One Year on from ‘No One’s Listening’ – the Sickle Cell & Thalassemia APPG report into Sickle Cell healthcare in the UK

One Year on from ‘No One’s Listening’ – the Sickle Cell & Thalassemia APPG report into Sickle Cell healthcare in the UK

On 15th November 2021 the Sickle Cell and Thalassemia All Party Parliamentary Group released a parliamentary report seeking to capture the reality of Sickle Cell and Thalassemia healthcare in the UK.

The report revealed many heartbreaking realities faced by Sickle Cell and Thalassemia patients. The findings of the report highlighted a generally low awareness of Sickle Cell among healthcare professionals across the UK. This led to extremely traumatic experiences in hospitals where Sickle Cell patients in excruciating pain were left to wait for hours, were often deeply misunderstood, or simply did not receive the timely and effective treatment for their condition.

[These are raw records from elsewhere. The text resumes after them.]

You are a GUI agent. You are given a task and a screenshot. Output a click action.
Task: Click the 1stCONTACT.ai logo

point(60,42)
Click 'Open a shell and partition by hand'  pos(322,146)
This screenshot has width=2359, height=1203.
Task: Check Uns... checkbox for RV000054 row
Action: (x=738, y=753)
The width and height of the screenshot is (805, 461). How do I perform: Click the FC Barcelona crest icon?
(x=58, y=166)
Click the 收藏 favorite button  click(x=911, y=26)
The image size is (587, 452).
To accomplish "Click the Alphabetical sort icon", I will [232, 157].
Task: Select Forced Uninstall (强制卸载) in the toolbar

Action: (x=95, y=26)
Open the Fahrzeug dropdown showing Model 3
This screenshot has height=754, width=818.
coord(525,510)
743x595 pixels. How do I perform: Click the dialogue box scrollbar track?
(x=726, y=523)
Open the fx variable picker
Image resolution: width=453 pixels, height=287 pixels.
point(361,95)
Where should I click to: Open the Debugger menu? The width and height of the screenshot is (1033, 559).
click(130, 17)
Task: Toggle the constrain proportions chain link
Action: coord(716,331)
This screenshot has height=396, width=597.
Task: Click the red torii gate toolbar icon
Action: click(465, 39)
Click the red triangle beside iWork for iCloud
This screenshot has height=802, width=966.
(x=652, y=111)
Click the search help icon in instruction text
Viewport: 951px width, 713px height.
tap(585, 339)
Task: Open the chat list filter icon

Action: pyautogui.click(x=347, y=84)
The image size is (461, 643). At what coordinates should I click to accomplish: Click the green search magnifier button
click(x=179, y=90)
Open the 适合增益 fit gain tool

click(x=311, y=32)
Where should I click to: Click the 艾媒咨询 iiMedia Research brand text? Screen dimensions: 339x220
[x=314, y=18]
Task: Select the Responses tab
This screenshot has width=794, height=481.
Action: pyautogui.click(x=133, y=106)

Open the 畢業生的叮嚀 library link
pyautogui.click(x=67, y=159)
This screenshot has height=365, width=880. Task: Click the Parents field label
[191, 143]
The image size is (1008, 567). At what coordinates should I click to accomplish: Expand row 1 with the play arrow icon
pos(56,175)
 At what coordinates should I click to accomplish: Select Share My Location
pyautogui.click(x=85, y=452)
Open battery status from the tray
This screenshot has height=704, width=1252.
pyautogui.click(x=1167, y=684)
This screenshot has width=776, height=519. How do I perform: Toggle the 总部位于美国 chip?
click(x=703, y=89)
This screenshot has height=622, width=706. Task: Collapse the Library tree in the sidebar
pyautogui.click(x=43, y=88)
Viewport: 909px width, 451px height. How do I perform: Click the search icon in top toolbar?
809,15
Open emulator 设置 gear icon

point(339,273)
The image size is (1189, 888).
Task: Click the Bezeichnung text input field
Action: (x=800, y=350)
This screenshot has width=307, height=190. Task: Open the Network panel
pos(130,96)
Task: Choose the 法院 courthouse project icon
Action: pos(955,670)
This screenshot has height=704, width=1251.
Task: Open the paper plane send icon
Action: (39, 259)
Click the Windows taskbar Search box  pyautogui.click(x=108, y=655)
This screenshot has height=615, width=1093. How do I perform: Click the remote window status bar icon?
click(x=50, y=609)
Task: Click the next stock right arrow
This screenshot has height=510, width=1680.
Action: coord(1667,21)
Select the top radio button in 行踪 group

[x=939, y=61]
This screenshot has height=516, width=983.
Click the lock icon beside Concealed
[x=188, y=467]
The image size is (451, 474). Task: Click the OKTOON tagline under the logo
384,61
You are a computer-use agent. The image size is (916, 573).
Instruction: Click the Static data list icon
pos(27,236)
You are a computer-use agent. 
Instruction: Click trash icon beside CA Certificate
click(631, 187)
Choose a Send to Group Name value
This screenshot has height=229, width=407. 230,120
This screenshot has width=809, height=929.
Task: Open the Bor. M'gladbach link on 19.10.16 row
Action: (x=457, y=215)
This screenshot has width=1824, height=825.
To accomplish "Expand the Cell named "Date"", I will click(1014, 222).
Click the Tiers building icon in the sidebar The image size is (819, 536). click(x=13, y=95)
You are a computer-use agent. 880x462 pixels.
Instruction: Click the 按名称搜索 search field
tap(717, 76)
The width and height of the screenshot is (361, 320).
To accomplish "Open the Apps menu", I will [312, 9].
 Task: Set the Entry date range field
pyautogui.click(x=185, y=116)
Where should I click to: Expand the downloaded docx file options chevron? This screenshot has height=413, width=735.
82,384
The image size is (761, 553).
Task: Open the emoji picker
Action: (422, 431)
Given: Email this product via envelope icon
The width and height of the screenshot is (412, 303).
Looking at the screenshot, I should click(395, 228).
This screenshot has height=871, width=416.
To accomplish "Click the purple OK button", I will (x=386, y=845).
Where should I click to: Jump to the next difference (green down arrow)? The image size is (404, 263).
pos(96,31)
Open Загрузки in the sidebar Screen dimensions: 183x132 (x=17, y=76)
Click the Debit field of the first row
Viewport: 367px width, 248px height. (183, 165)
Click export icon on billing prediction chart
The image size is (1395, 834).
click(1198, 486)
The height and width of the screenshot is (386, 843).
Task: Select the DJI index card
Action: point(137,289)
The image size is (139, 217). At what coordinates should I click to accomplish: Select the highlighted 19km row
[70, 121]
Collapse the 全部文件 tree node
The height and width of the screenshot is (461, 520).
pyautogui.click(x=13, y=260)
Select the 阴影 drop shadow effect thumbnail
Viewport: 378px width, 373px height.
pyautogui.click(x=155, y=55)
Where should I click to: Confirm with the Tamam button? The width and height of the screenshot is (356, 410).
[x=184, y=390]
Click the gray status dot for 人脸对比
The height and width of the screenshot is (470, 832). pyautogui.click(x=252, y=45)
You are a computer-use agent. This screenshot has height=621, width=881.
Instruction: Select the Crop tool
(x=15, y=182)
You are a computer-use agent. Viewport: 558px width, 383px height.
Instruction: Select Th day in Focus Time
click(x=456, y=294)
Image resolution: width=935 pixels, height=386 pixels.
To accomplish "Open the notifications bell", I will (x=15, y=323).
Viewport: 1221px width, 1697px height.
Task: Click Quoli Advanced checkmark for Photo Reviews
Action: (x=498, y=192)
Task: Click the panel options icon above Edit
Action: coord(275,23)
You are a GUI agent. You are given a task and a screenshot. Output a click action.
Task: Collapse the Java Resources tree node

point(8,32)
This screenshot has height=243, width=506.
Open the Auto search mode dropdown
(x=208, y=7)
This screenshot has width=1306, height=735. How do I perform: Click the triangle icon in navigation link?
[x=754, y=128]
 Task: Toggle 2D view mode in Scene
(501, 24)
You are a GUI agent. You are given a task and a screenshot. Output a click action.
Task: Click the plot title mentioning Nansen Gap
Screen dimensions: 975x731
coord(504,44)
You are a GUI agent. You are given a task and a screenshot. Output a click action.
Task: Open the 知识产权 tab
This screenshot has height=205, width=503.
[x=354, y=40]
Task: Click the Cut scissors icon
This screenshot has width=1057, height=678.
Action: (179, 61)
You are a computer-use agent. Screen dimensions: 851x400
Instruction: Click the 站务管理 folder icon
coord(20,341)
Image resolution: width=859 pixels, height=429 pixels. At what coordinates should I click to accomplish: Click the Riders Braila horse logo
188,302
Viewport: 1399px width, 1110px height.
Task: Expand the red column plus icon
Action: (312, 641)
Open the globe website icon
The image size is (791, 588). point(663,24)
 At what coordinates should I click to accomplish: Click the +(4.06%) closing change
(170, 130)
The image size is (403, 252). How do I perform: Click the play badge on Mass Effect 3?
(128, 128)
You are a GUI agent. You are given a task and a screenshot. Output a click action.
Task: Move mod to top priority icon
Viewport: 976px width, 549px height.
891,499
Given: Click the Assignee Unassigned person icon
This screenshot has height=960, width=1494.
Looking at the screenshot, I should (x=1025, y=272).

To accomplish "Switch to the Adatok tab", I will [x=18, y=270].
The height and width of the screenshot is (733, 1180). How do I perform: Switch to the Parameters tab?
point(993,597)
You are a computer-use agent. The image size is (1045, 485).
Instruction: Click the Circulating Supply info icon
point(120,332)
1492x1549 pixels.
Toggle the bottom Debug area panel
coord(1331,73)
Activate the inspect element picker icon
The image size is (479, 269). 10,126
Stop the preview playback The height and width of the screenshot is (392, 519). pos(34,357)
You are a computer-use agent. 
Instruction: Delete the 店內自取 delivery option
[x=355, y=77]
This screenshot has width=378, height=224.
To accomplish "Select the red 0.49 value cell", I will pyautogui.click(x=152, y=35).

Basic understanding of the condition covers an awareness of the need to keep Sickle Cell patients well hydrated, warm and providing the administration of effective pain relief within 30 minutes in accordance with NICE guidelines. They then require timely check-ups as they stabalise after a pain crisis.

As the fastest growing genetic blood condition in the UK, Sickle Cell affects approximately 15,000 people in the UK. The condition changes the shape of red blood cells leading to debilitating crises which cause sufferers extreme pain throughout the body. Sickle Cell can also have a severe impact on joints, kidneys and patients are at high risk of stroke and other health complications.

Sickle Cell affects every single aspect of a person’s life from their ability to participate normally in work and education as well as having an impact on mental and emotional health predominately from dealing with sustained levels of pain and extreme fatigue.

The report explicitly highlighted that the troubling health care inequalities faced by Sickle Cell patients were unavoidably linked to racism as the condition predominantly affects those from African and Caribbean backgrounds. The report references the negative attitudes and stereotypes that Sickle Cell patients face when visiting hospital.

The report called for nationwide improvements in Sickle Cell care across the country. The strength of the report was triggered by the tragic and avoidable death of Evan Smith who sadly passed away after calling 999 from his hospital bed. The investigation into his death highlighted a lack of understanding of his Sickle Cell as a contributing factor to his death. Devastatingly, there have been other Sickle Cell deaths since Evan’s passing due to similar reasons.

Since the launch of the report in November 2021, a Westminster Hall debate on Sickle Cell took place, alongside a commitment from the then Secretary of State, Sajid Javid MP, that there would be a government national action plan to address the healthcare inequalities faced by those with Sickle Cell and other red cell disorders.

In the year since the report, the NHS Royal Health Observatory have begun a research piece on Sickle Cell, with a focus on race. The NHS have also launched the ‘Can You Tell It’s Sickle Cell’ campaign to raise awareness of the condition amongst the public and healthcare professionals, alongside a commitment to review the Sickle Cell healthcare pathway.

However, until all Sickle Cell patients have their trust restored in the healthcare system and can feel confident that they will be treated with empathy and the requisite knowledge of their condition – there remains work to be done.

On the anniversary of the report, the Sickle Cell Society, the Sickle Cell and Thalassemia APPG alongside the many voices of Sickle Cell patients, their families and carers, national charities and campaign groups cannot emphasise enough the lifesaving importance of a Sickle Cell healthcare review in the UK. This is to ensure that avoidable deaths of Sickle Cell patients and harrowing traumatic hospitalisations are no longer the norm for this section of our society.

Janet Daby MP, Chair off the Sickle Cell & Thalassemia APPG, said “For too long people with Sickle Cell have been let down when they are at their most vulnerable.

As Chair of the APPG, it is my ambition to ensure all the recommendations from this report are implemented in full. If this happens patient experiences in healthcare settings will improve dramatically.

It is time for Sickle Cell to be taken seriously.”